Your task = Copy every one of the items below word for word, keeping their order and line breaks.
begin Provided data
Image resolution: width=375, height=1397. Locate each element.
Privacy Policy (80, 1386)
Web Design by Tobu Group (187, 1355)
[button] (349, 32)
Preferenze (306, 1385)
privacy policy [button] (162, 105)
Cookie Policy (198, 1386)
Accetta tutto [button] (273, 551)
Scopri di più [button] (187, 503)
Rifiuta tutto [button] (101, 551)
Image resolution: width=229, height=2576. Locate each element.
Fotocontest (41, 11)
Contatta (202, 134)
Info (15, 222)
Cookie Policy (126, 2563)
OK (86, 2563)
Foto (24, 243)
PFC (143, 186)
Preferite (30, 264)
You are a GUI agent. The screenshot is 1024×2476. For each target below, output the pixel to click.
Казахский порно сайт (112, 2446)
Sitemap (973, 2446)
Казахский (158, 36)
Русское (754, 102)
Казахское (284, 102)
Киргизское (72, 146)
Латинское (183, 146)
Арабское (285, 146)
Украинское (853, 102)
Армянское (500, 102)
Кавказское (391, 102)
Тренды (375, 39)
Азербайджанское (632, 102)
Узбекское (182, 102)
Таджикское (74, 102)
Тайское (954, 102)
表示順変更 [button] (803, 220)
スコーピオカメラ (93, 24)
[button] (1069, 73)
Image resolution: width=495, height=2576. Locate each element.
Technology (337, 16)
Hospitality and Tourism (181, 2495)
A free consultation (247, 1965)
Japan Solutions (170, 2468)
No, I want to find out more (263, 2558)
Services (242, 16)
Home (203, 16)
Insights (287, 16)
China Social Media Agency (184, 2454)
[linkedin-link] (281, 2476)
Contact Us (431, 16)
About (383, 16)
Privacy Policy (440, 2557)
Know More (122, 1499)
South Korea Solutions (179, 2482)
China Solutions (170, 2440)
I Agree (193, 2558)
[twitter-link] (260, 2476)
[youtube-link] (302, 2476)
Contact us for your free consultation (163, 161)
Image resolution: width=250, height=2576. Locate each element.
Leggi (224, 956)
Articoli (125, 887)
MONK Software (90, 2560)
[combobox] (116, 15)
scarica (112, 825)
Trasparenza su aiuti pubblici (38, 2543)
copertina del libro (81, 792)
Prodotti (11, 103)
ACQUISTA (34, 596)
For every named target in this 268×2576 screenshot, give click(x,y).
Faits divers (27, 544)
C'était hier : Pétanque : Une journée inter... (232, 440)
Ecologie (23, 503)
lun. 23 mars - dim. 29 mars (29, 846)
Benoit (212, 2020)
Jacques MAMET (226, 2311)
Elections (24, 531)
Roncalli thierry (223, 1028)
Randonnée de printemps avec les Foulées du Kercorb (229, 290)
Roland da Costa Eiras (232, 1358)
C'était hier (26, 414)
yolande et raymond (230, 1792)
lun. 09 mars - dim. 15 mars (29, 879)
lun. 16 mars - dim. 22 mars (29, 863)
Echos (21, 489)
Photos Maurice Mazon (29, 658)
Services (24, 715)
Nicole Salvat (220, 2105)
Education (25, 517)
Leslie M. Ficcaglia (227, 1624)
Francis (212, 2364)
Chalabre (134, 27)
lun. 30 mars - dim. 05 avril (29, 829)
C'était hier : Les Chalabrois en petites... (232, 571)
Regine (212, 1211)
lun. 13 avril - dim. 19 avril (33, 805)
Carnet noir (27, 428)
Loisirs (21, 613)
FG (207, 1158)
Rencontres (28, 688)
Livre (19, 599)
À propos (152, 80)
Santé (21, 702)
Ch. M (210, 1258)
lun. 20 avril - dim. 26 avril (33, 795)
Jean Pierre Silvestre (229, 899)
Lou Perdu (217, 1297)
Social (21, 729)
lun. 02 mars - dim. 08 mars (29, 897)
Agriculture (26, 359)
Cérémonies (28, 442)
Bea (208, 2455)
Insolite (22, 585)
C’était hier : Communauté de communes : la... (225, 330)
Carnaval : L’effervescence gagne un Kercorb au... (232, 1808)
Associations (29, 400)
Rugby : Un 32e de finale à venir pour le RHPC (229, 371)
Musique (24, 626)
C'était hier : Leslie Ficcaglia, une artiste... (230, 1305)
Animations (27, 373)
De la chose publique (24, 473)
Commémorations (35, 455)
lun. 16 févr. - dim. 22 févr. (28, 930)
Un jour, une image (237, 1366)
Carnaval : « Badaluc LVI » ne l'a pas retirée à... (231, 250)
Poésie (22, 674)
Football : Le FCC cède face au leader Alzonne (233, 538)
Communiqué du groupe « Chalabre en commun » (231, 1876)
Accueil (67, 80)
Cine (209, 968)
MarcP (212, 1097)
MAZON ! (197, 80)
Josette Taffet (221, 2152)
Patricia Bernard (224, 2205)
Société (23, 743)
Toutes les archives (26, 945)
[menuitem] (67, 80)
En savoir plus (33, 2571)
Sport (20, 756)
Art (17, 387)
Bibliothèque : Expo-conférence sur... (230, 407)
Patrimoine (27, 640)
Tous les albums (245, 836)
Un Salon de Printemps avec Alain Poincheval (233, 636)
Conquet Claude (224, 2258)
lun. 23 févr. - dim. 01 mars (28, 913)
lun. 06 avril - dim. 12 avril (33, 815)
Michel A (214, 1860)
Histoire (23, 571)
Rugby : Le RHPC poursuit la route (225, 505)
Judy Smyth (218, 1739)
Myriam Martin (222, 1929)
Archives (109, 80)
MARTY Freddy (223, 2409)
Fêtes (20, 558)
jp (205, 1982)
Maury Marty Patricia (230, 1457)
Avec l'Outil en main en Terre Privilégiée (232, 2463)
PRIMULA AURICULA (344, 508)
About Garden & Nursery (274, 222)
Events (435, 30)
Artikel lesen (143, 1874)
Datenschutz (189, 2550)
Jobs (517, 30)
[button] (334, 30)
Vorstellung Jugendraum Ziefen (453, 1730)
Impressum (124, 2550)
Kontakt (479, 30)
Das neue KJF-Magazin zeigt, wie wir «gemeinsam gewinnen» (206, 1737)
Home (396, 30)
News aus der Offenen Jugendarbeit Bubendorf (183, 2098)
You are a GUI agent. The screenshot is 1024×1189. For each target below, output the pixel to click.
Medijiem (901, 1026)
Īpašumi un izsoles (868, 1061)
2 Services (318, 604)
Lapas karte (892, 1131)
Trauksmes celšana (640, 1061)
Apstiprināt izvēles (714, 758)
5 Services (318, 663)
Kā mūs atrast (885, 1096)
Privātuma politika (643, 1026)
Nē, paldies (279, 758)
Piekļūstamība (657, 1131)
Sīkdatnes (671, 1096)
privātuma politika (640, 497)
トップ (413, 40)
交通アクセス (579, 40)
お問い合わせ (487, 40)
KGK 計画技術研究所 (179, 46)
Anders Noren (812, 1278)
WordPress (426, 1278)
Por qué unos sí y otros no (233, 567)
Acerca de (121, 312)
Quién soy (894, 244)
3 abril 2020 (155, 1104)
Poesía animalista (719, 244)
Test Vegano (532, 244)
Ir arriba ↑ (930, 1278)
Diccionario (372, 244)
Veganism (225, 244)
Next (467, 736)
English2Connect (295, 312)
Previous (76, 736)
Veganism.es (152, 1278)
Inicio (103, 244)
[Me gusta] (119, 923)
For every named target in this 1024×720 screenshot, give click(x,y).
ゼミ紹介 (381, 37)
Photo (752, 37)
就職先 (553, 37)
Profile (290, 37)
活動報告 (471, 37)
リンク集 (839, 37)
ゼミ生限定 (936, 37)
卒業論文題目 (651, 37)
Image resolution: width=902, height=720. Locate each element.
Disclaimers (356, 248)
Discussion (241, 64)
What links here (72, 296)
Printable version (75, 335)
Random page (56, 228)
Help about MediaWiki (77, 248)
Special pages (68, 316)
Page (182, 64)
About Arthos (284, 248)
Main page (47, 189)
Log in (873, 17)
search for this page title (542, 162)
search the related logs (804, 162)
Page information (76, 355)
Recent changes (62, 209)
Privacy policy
end Provided data
Expected answer =
Image resolution: width=375, height=1397. Locate each element.
Privacy Policy (80, 1386)
Web Design by Tobu Group (187, 1355)
[button] (349, 32)
Preferenze (306, 1385)
privacy policy [button] (162, 105)
Cookie Policy (198, 1386)
Accetta tutto [button] (273, 551)
Scopri di più [button] (187, 503)
Rifiuta tutto [button] (101, 551)
Image resolution: width=229, height=2576. Locate each element.
Fotocontest (41, 11)
Contatta (202, 134)
Info (15, 222)
Cookie Policy (126, 2563)
OK (86, 2563)
Foto (24, 243)
PFC (143, 186)
Preferite (30, 264)
You are a GUI agent. The screenshot is 1024×2476. For each target below, output the pixel to click.
Казахский порно сайт (112, 2446)
Sitemap (973, 2446)
Казахский (158, 36)
Русское (754, 102)
Казахское (284, 102)
Киргизское (72, 146)
Латинское (183, 146)
Арабское (285, 146)
Украинское (853, 102)
Армянское (500, 102)
Кавказское (391, 102)
Тренды (375, 39)
Азербайджанское (632, 102)
Узбекское (182, 102)
Таджикское (74, 102)
Тайское (954, 102)
表示順変更 [button] (803, 220)
スコーピオカメラ (93, 24)
[button] (1069, 73)
Image resolution: width=495, height=2576. Locate each element.
Technology (337, 16)
Hospitality and Tourism (181, 2495)
A free consultation (247, 1965)
Japan Solutions (170, 2468)
No, I want to find out more (263, 2558)
Services (242, 16)
Home (203, 16)
Insights (287, 16)
China Social Media Agency (184, 2454)
[linkedin-link] (281, 2476)
Contact Us (431, 16)
About (383, 16)
Privacy Policy (440, 2557)
Know More (122, 1499)
South Korea Solutions (179, 2482)
China Solutions (170, 2440)
I Agree (193, 2558)
[twitter-link] (260, 2476)
[youtube-link] (302, 2476)
Contact us for your free consultation (163, 161)
Image resolution: width=250, height=2576. Locate each element.
Leggi (224, 956)
Articoli (125, 887)
MONK Software (90, 2560)
[combobox] (116, 15)
scarica (112, 825)
Trasparenza su aiuti pubblici (38, 2543)
copertina del libro (81, 792)
Prodotti (11, 103)
ACQUISTA (34, 596)
For every named target in this 268×2576 screenshot, give click(x,y).
Faits divers (27, 544)
C'était hier : Pétanque : Une journée inter... (232, 440)
Ecologie (23, 503)
lun. 23 mars - dim. 29 mars (29, 846)
Benoit (212, 2020)
Jacques MAMET (226, 2311)
Elections (24, 531)
Roncalli thierry (223, 1028)
Randonnée de printemps avec les Foulées du Kercorb (229, 290)
Roland da Costa Eiras (232, 1358)
C'était hier (26, 414)
yolande et raymond (230, 1792)
lun. 09 mars - dim. 15 mars (29, 879)
lun. 16 mars - dim. 22 mars (29, 863)
Echos (21, 489)
Photos Maurice Mazon (29, 658)
Services (24, 715)
Nicole Salvat (220, 2105)
Education (25, 517)
Leslie M. Ficcaglia (227, 1624)
Francis (212, 2364)
Chalabre (134, 27)
lun. 30 mars - dim. 05 avril (29, 829)
C'était hier : Les Chalabrois en petites... (232, 571)
Regine (212, 1211)
lun. 13 avril - dim. 19 avril (33, 805)
Carnet noir (27, 428)
Loisirs (21, 613)
FG (207, 1158)
Rencontres (28, 688)
Livre (19, 599)
À propos (152, 80)
Santé (21, 702)
Ch. M (210, 1258)
lun. 20 avril - dim. 26 avril (33, 795)
Jean Pierre Silvestre (229, 899)
Lou Perdu (217, 1297)
Social (21, 729)
lun. 02 mars - dim. 08 mars (29, 897)
Agriculture (26, 359)
Cérémonies (28, 442)
Bea (208, 2455)
Insolite (22, 585)
C’était hier : Communauté de communes : la... (225, 330)
Carnaval : L’effervescence gagne un Kercorb au... (232, 1808)
Associations (29, 400)
Rugby : Un 32e de finale à venir pour le RHPC (229, 371)
Musique (24, 626)
C'était hier : Leslie Ficcaglia, une artiste... (230, 1305)
Animations (27, 373)
De la chose publique (24, 473)
Commémorations (35, 455)
lun. 16 févr. - dim. 22 févr. (28, 930)
Un jour, une image (237, 1366)
Carnaval : « Badaluc LVI » ne l'a pas retirée à... (231, 250)
Poésie (22, 674)
Football : Le FCC cède face au leader Alzonne (233, 538)
Communiqué du groupe « Chalabre en commun » (231, 1876)
Accueil (67, 80)
Cine (209, 968)
MarcP (212, 1097)
MAZON ! (197, 80)
Josette Taffet (221, 2152)
Patricia Bernard (224, 2205)
Société (23, 743)
Toutes les archives (26, 945)
[menuitem] (67, 80)
En savoir plus (33, 2571)
Sport (20, 756)
Art (17, 387)
Bibliothèque : Expo-conférence sur... (230, 407)
Patrimoine (27, 640)
Tous les albums (245, 836)
Un Salon de Printemps avec Alain Poincheval (233, 636)
Conquet Claude (224, 2258)
lun. 23 févr. - dim. 01 mars (28, 913)
lun. 06 avril - dim. 12 avril (33, 815)
Michel A (214, 1860)
Histoire (23, 571)
Rugby : Le RHPC poursuit la route (225, 505)
Judy Smyth (218, 1739)
Myriam Martin (222, 1929)
Archives (109, 80)
MARTY Freddy (223, 2409)
Fêtes (20, 558)
jp (205, 1982)
Maury Marty Patricia (230, 1457)
Avec l'Outil en main en Terre Privilégiée (232, 2463)
PRIMULA AURICULA (344, 508)
About Garden & Nursery (274, 222)
Events (435, 30)
Artikel lesen (143, 1874)
Datenschutz (189, 2550)
Jobs (517, 30)
[button] (334, 30)
Vorstellung Jugendraum Ziefen (453, 1730)
Impressum (124, 2550)
Kontakt (479, 30)
Das neue KJF-Magazin zeigt, wie wir «gemeinsam gewinnen» (206, 1737)
Home (396, 30)
News aus der Offenen Jugendarbeit Bubendorf (183, 2098)
You are a GUI agent. The screenshot is 1024×1189. For each target below, output the pixel to click.
Medijiem (901, 1026)
Īpašumi un izsoles (868, 1061)
2 Services (318, 604)
Lapas karte (892, 1131)
Trauksmes celšana (640, 1061)
Apstiprināt izvēles (714, 758)
5 Services (318, 663)
Kā mūs atrast (885, 1096)
Privātuma politika (643, 1026)
Nē, paldies (279, 758)
Piekļūstamība (657, 1131)
Sīkdatnes (671, 1096)
privātuma politika (640, 497)
トップ (413, 40)
交通アクセス (579, 40)
お問い合わせ (487, 40)
KGK 計画技術研究所 (179, 46)
Anders Noren (812, 1278)
WordPress (426, 1278)
Por qué unos sí y otros no (233, 567)
Acerca de (121, 312)
Quién soy (894, 244)
3 abril 2020 (155, 1104)
Poesía animalista (719, 244)
Test Vegano (532, 244)
Ir arriba ↑ (930, 1278)
Diccionario (372, 244)
Veganism (225, 244)
Next (467, 736)
English2Connect (295, 312)
Previous (76, 736)
Veganism.es (152, 1278)
Inicio (103, 244)
[Me gusta] (119, 923)
For every named target in this 1024×720 screenshot, give click(x,y).
ゼミ紹介 (381, 37)
Photo (752, 37)
就職先 (553, 37)
Profile (290, 37)
活動報告 (471, 37)
リンク集 (839, 37)
ゼミ生限定 (936, 37)
卒業論文題目 (651, 37)
Image resolution: width=902, height=720. Locate each element.
Disclaimers (356, 248)
Discussion (241, 64)
What links here (72, 296)
Printable version (75, 335)
Random page (56, 228)
Help about MediaWiki (77, 248)
Special pages (68, 316)
Page (182, 64)
About Arthos (284, 248)
Main page (47, 189)
Log in (873, 17)
search for this page title (542, 162)
search the related logs (804, 162)
Page information (76, 355)
Recent changes (62, 209)
Privacy policy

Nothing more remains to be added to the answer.